This haunting Western story features a man brought back from the dead to exact revenge upon those who have wronged him, only to discover that the world is capable of good—for readers of Charles Portis, Elmore Leonard, and Annie Proulx
It’s winter 1935 in the mountains of Montana. It’s coming on dusk and an old prospector finds himself staring down the barrel of a large pistol wielded by a bleeding, bedraggled corpse of a man standing in a freshly undug grave. The man is one Benjamin Kilt, left bludgeoned and buried alive by his bank robbing partner/half-brother, Bosco, and it is the prospector’s ill timed (for him) timely (for Kilt) arrival on the scene that sets in motion this classic western tale of revenge.

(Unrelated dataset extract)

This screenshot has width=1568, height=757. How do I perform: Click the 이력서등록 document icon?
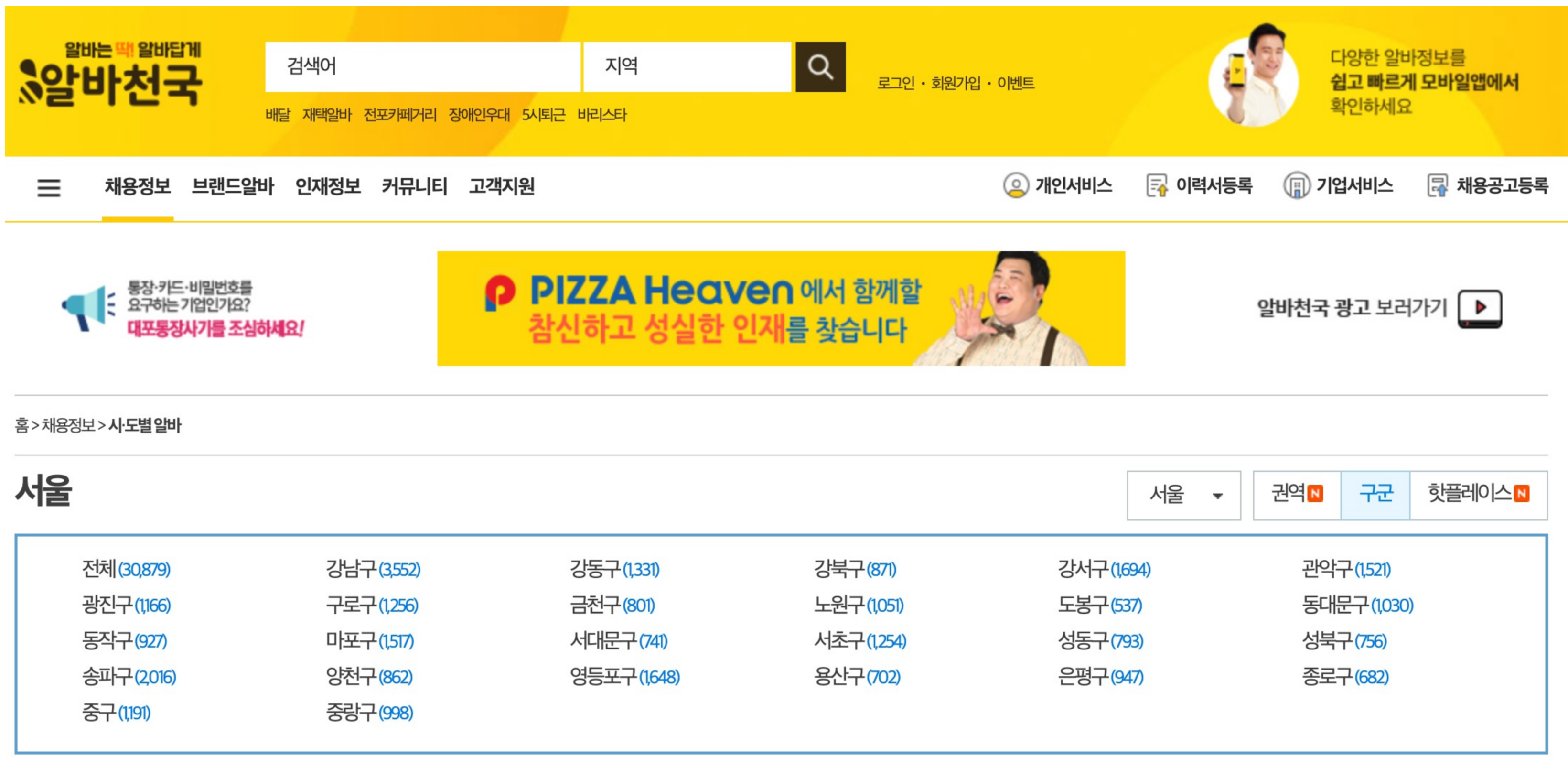(1157, 186)
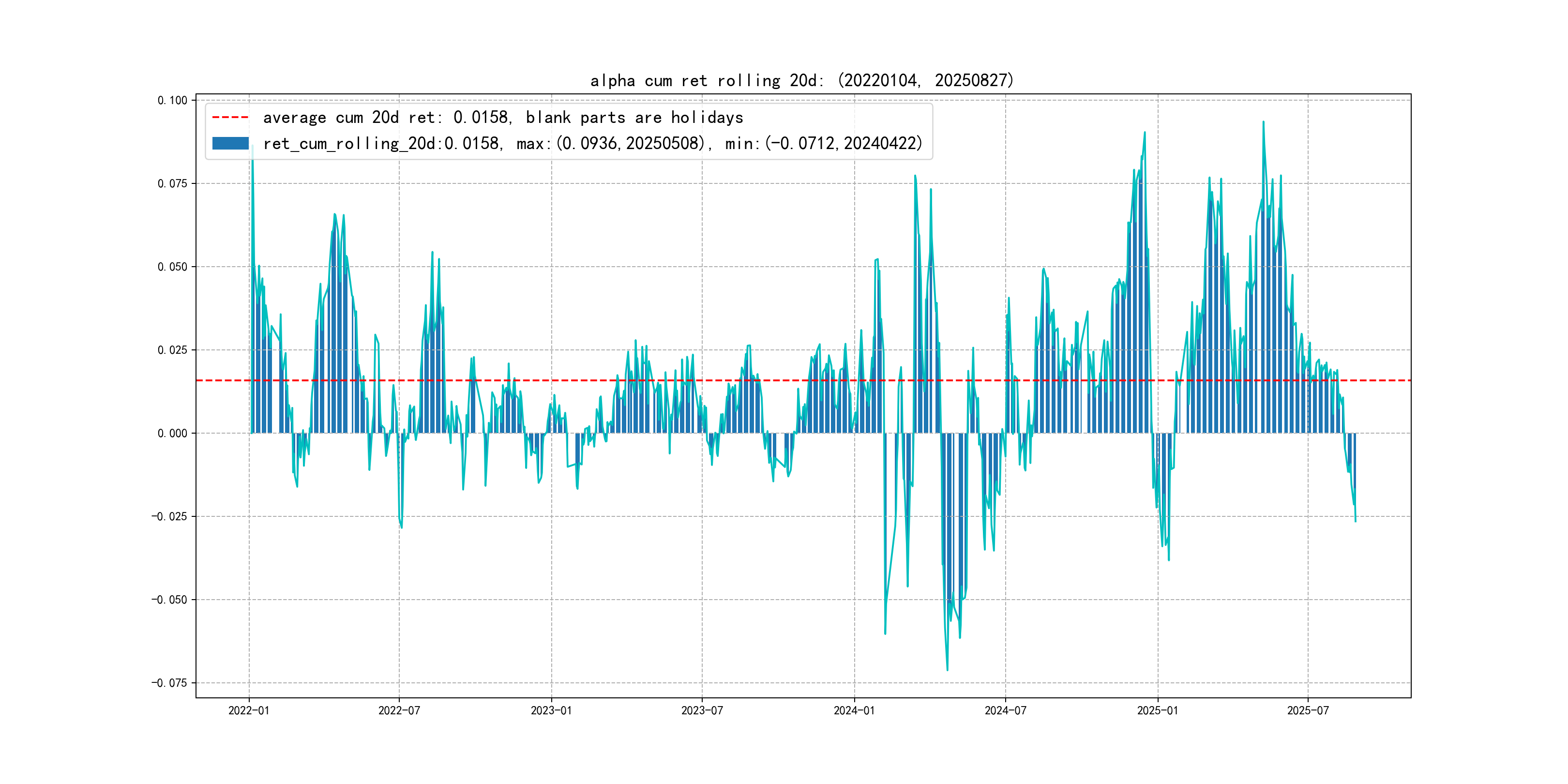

Kilt will be joined in his journey to find and reap revenge on Bosco by Bonnie, a thirteen-year-old Native American girl he somewhat reluctantly rescues from her abusive “keeper.” It is Bonnie’s recollections in old age of their brief time together that provide the reader entre into Kilt’s life: from the child left orphaned by a suicidal mother in a midwestern brothel to the philosophical bank robber found near death in the snowy mountain wilds of Montana. And it is through the filter of Bonnie’s gaze that we watch as the thornier threads and deeper themes of Dane Bahr’s masterful tale unwind, leading to a showdown between the brothers at the very ranch where they were raised.
The Dead Ringer explores the slippery distinction between justice and revenge, and the moral dilemma of the justification of questionable deeds done for honorable ends. It tackles these thorny themes with the moving prose, memorable characters, propulsive plot, and evocative sense of place that have defined Bahr’s genre-bending novels from the first.